Fuzzy preorders and generalized distances: The aggregation problem revisited

Transitive fuzzy relations play a central role in fuzzy research activity. A special type of this class of fuzzy relations is known as indistinguishability operators. Many works have focused their efforts on the study of the properties of such operators. One celebrated problem is to find out the class of functions that allows to aggregate a collection of indistinguishability operators into a new single one. Characterizations of this class of functions have been obtained and the relationship with those functions that aggregate a collection of extended pseudo-metrics into a single one has been revealed in the literature. Moreover, fuzzy preorders are a class of fuzzy transitive relations that extend the notion of indistinguishability operators to the asymmetric context.

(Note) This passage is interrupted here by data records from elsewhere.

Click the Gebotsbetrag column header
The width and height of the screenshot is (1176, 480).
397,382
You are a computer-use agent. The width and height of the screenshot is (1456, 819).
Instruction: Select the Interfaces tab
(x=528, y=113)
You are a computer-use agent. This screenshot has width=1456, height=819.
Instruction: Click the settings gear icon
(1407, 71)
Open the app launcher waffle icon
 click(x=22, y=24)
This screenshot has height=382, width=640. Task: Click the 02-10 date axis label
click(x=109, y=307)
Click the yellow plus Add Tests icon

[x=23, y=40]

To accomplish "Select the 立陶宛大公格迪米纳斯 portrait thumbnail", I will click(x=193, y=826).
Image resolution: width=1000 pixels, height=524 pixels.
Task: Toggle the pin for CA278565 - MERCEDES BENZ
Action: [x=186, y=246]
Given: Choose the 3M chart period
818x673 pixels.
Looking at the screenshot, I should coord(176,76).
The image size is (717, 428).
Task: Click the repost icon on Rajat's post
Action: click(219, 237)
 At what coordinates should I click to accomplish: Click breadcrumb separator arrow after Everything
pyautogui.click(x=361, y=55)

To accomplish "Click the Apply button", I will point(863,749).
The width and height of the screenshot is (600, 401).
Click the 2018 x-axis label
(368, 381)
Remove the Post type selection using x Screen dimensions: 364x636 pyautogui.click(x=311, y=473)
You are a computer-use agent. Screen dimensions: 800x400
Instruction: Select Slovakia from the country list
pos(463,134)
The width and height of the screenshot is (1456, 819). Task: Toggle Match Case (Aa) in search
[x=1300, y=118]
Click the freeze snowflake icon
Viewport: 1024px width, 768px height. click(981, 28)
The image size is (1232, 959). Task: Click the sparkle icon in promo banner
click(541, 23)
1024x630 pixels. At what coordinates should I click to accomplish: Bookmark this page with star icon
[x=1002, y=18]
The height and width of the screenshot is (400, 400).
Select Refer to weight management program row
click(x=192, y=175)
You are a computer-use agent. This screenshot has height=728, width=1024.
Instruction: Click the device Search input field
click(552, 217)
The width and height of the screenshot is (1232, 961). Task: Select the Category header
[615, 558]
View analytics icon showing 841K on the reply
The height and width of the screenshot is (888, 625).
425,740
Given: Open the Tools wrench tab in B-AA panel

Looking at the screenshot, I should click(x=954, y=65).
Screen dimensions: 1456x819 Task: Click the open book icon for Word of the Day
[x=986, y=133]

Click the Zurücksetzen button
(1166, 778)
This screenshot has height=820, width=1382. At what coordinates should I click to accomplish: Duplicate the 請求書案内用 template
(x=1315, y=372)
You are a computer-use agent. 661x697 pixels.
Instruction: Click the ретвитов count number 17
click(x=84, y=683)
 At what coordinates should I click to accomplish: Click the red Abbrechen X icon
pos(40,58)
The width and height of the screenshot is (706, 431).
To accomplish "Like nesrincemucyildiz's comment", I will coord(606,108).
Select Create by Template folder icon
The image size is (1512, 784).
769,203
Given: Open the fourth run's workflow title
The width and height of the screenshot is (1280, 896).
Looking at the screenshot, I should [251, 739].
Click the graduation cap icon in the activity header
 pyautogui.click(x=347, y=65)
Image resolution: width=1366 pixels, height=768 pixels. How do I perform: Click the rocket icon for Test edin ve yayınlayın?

In this paper we show that there is an equivalence between functions that aggregate fuzzy preorders and those functions that merge extended quasi-pseudo-metrics. The new provided characterizations reveal that, in essence, such functions must be monotone and subadditive. Special attention is paid to the case of fuzzy partial orders (a special case of fuzzy preorder) showing that there is a correspondence between those functions aggregating fuzzy partial orders and those that aggregate extended quasi-metrics. Since all the aforesaid fuzzy relations are transitive we also provide new information about those functions that preserve the class of transitive fuzzy relations in terms of those that preserve the so-called ordinary triangular triplets and those that preserve the triangle inequality. The potential applicability of the exposed theory to multi-criteria decision making problems has been discussed.